Improving DC’s Grades on Children’s Mental Health

May 14th, 2014 | by Judith Sandalow, Children’s Law Center

Report card season is just around the corner – a time for parents to reflect on where their kids are doing well and where they need extra effort for a more successful year ahead. 

To ensure that all DC children can make progress, Children’s Law Center issues another kind of report card in the spring: one that grades the District government on how it is meeting the mental health needs of DC’s most vulnerable children. 

5-14-14 mental health blog

It’s not a coincidence that we link mental health to educational outcomes. Failing to help children with poor mental health places them at greater risk of dropping out of school, ending up in prison or worse. In fact, about half of students ages 14 and older with a mental illness drop out of school. Ensuring timely mental health services is especially critical for the District’s poorest children who are more likely to experience the trauma of violence, homelessness and family instability than other children. 

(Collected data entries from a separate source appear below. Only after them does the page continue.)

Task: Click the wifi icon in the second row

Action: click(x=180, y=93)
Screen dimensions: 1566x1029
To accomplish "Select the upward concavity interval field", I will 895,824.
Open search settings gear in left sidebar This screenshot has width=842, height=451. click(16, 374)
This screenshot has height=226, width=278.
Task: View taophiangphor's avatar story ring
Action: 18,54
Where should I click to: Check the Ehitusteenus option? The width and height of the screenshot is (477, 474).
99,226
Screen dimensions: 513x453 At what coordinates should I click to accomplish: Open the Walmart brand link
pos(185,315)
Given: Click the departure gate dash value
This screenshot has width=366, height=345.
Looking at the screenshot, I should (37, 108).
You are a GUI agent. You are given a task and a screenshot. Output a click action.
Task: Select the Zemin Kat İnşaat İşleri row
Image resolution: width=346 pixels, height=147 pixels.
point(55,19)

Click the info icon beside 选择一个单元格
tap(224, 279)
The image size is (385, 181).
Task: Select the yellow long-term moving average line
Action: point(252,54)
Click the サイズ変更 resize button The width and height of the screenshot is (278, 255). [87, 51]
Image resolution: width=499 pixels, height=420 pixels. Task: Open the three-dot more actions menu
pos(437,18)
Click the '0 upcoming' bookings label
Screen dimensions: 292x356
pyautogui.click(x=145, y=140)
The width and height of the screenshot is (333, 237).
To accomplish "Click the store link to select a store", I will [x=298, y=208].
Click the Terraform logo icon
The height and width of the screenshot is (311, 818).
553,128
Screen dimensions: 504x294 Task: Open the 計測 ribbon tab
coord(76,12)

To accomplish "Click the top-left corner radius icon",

In the 2014 Children’s Mental Health Report Card, we give the District mixed grades for uneven progress that is failing to reach too many children who have mental health concerns. The good news is that the District gets high scores for important reforms that are poised to get many more children the screening, assessment and treatment they need. However, the District gets poor grades for missing more than 5,000 low-income children that research suggests need mental health services but are not being treated. It also ranks DC low for its inability to provide quality and timely services, citing evaluations that show long delays in connecting children to care. 

With the DC Council poised to pass the District’s FY 2015 budget in June, here are three things District leaders can do to make more progress in meeting our children’s mental health needs: 

  • Expand the Early Childhood Mental Health Consultation Project. Early identification of mental health concerns leads to earlier treatment and more positive outcomes for children. That’s why we support the District’s Early Childhood Mental Health Consultation Project, which places mental health clinicians within child care centers to screen young children for any concerns. Currently, fewer than 5 percent of the District’s child care providers have access to this excellent project. Funding should be increased.
  • Designate funds for the Behavioral Health Access Project. Pediatricians are well positioned to identify when a child has a mental health issue. A new project launched by the DC Collaborative for Mental Health in Pediatric Care will link mental health specialists to pediatricians, leading to better treatment for children with mental health needs. The good news is that the Department of Behavioral Health verbally committed $500,000 to this project during recent budget hearings. To ensure its funding, the DC Council should designate a specific line item for this program.
  • Expand school-based mental health programs. School can be one of the only constants in a child’s life, making it an effective place to provide mental health services. However, only one out of four public schools currently has a school-based mental health program, and the FY 2015 Department of Behavioral Health budget request does not include funds to expand the program. Funding should be increased. 

The District should invest in these programs to allow more children with mental health needs to learn in school, live with their families and thrive within their communities. Without greater commitment to children’s mental health, we not only jeopardize their future but also risk stalling important progress that has been made in the District’s schools and child welfare system, affecting thousands more children.